Il y a presque quatre ans, nous abordions sur ce blog le sujet de la diversité dans la communauté du traitement automatique de la langue. Il en ressortait que les données pour observer la diversité étaient difficiles à trouver et qu’une grande marge d’amélioration existait. Ces points restent d’actualité.

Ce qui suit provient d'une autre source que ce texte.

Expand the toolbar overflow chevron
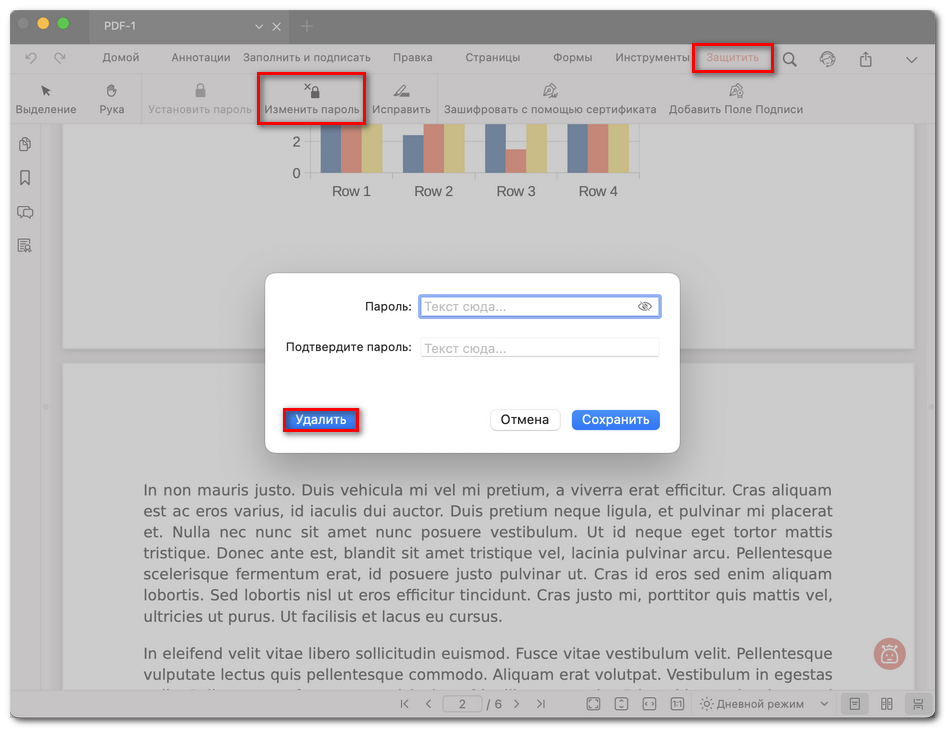 [911, 58]
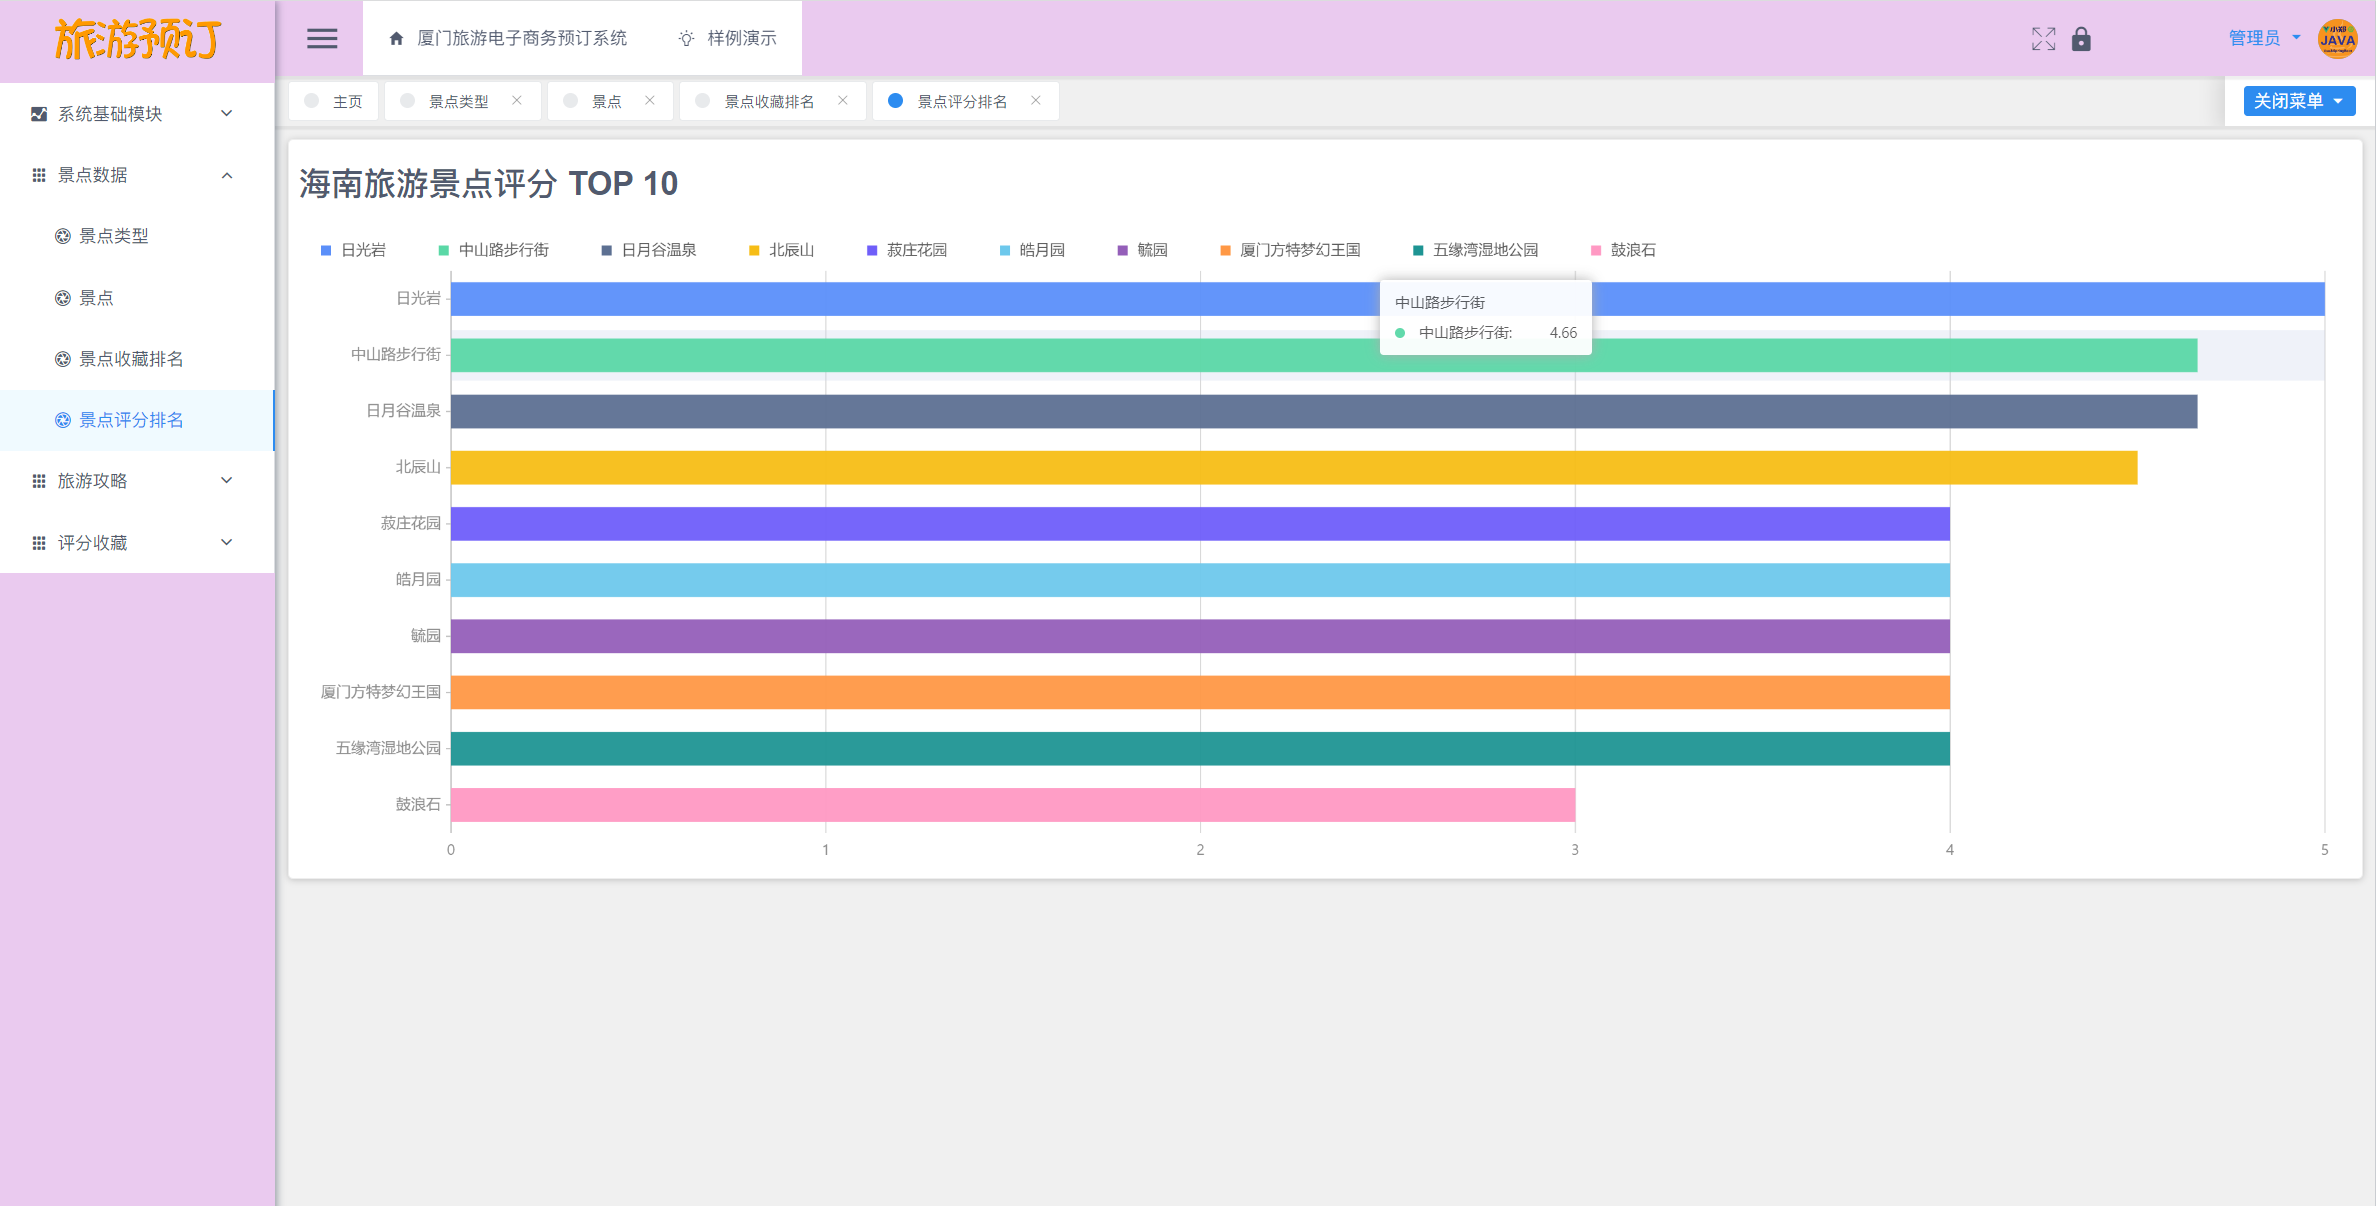Click the home icon in header
This screenshot has height=1206, width=2376.
396,38
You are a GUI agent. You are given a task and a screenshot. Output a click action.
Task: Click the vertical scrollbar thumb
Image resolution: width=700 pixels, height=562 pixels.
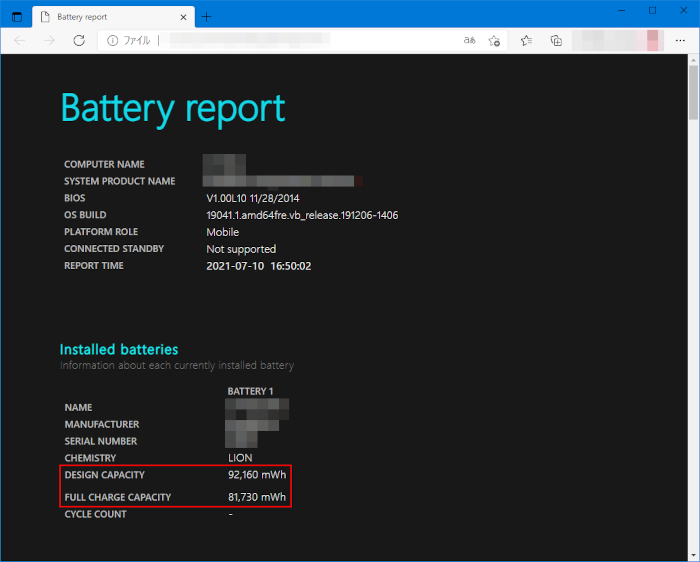click(x=693, y=94)
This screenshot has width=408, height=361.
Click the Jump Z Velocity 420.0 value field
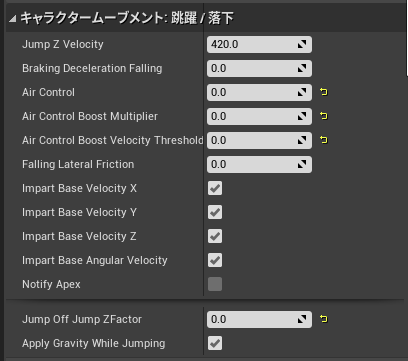pyautogui.click(x=259, y=44)
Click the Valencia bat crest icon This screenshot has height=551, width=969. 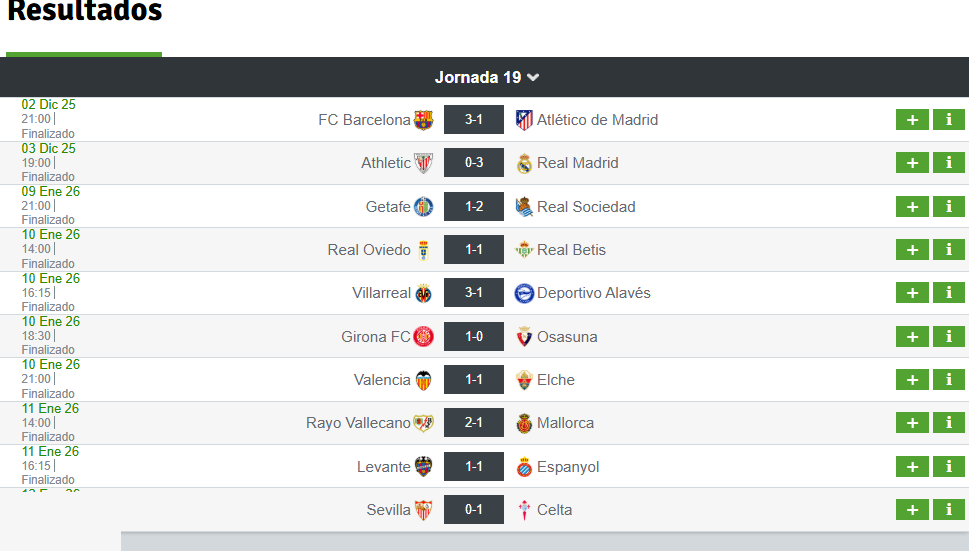(423, 380)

La question du genre en TAL
Cette année, la conférence ACL a sollicité des réflexions sur sur les progrès du domaine et sur les directions à prendre en tant que communauté. Dans ce cadre, Saif Mohammad du Conseil National de Recherches au Canada a réalisé une étude bibliographique sur les articles publiés dans l’anthologie ACL [1]. Les résultats suggèrent une disparité persistante dans la présence des femmes parmi les auteur·e·s d’articles (29,7 %) et dans les taux de citation : en moyenne, les articles ayant un homme comme premier auteur sont cités plus de 50 fois, contre 37 seulement pour les articles ayant une femme comme première autrice. Si l’article ne propose pas d’explication à ces observations, des commentaires observés sur Twitter suite à la deuxième présentation invitée de la conférence illustrent ce phénomène :
Les conversations autour de l’article font état de fortes réserves éthiques sur la méthodologie utilisée pour caractériser le genre. L’article distingue les genres homme/femme et s’appuie sur des listes issues du recensement et d’études précédentes pour distinguer les prénoms féminins masculins et épicène/inconnu. Les critiques font état de deux problèmes majeurs. Tout d’abord, l’utilisation d’une caractérisation binaire a pour conséquence une négation de l’existence des genres non binaires. Il en découle une atteinte à la représentation des personnes par l’utilisation d’une méthode automatique de classification en genre, qui repose sur l’hypothèse que le genre peut être déterminé par des caractéristiques observables plutôt que par le ressenti des personnes. Cette critique s’applique à toute méthode automatique de reconnaissance du genre, telle que la reconnaissance de la parole ou l’analyse d’image, qui a déjà fait l’objet d’une étude spécifique [2].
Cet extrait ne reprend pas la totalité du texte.